Anti-Patterns & Gotchas

These are the most common mistakes seen in production Open Astra deployments — with explanations of why they happen and how to fix them.

1. Missing budget pre-flight

Symptom: Agent runs cost $50+ in a single turn, or loops for minutes without a result.

Cause: No budget block in the agent config. Without caps, the agent will call tools as many times as the model decides and use as many tokens as context allows.

yaml
agents:
  - id: researcher
    # ❌ No budget set — will run until context fills or cost explodes
    model:
      provider: openai
      modelId: gpt-4o
yaml
agents:
  - id: researcher
    # ✅ Hard caps prevent runaway cost
    budget:
      maxTokensPerTurn: 8000
      maxToolCallsPerTurn: 12
      maxCostUsdPerTurn: 0.50
    model:
      provider: openai
      modelId: gpt-4o
Budget pre-flight runs before inference — the turn is rejected early if the estimated cost exceeds limits. See Budget Pre-Flight for the full config schema.

2. Ignoring blackboard state

Symptom: Swarm agents silently skip steps or produce incomplete results because a dependency wasn't ready when they read the blackboard.

Cause: Agents read shared blackboard keys without checking whether the writer has finished. In concurrent swarms, write order is not guaranteed.

javascript
# Agent A writes a result
await tools.blackboard_write({ key: 'analysis', value: result })

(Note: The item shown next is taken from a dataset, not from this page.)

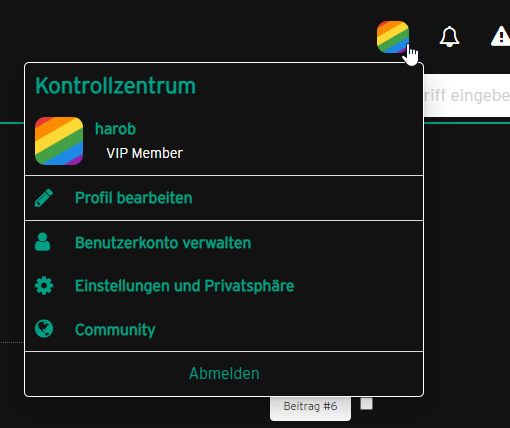Open the harob username profile link
The width and height of the screenshot is (510, 428).
tap(115, 129)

# Agent B reads — but never checks if the key exists
const data = await tools.blackboard_read({ key: 'analysis' })
// ❌ data may be undefined if Agent A hasn't finished yet
javascript
# Agent B waits for the key with a timeout
const data = await tools.blackboard_read({
  key: 'analysis',
  waitMs: 10000,   // wait up to 10 s
  required: true   // throws if still missing after timeout
})
// ✅ guaranteed to have data or a clear error

Always use required: true and a waitMs timeout when reading blackboard keys that depend on another agent. See Blackboard for the full API.

3. Over-provisioning swarms

Symptom: Swarm tasks cost 10–20× more than expected with no quality improvement.

Cause: Spawning one agent per topic/file/item when a smaller number of batched agents would produce the same result. Each spawned agent has per-turn overhead (context assembly, memory retrieval, post-turn save).

javascript
# ❌ Spawning 20 specialist agents for a task one agent could handle
const agents = await Promise.all(
  topics.map(t => spawnAgent({ skill: 'researcher', topic: t }))
)
// Cost: 20× per-agent overhead + 20× inference calls
javascript
# ✅ Batch into 3–5 agents with chunked topics
const chunks = chunkArray(topics, Math.ceil(topics.length / 4))
const agents = await Promise.all(
  chunks.map(chunk => spawnAgent({ skill: 'researcher', topics: chunk }))
)
// Cost: 4× overhead, each agent covers multiple topics

A rule of thumb: spawn no more agents than you have independent quality-improving perspectives. For pure parallelism, batch items into 3–5 agents.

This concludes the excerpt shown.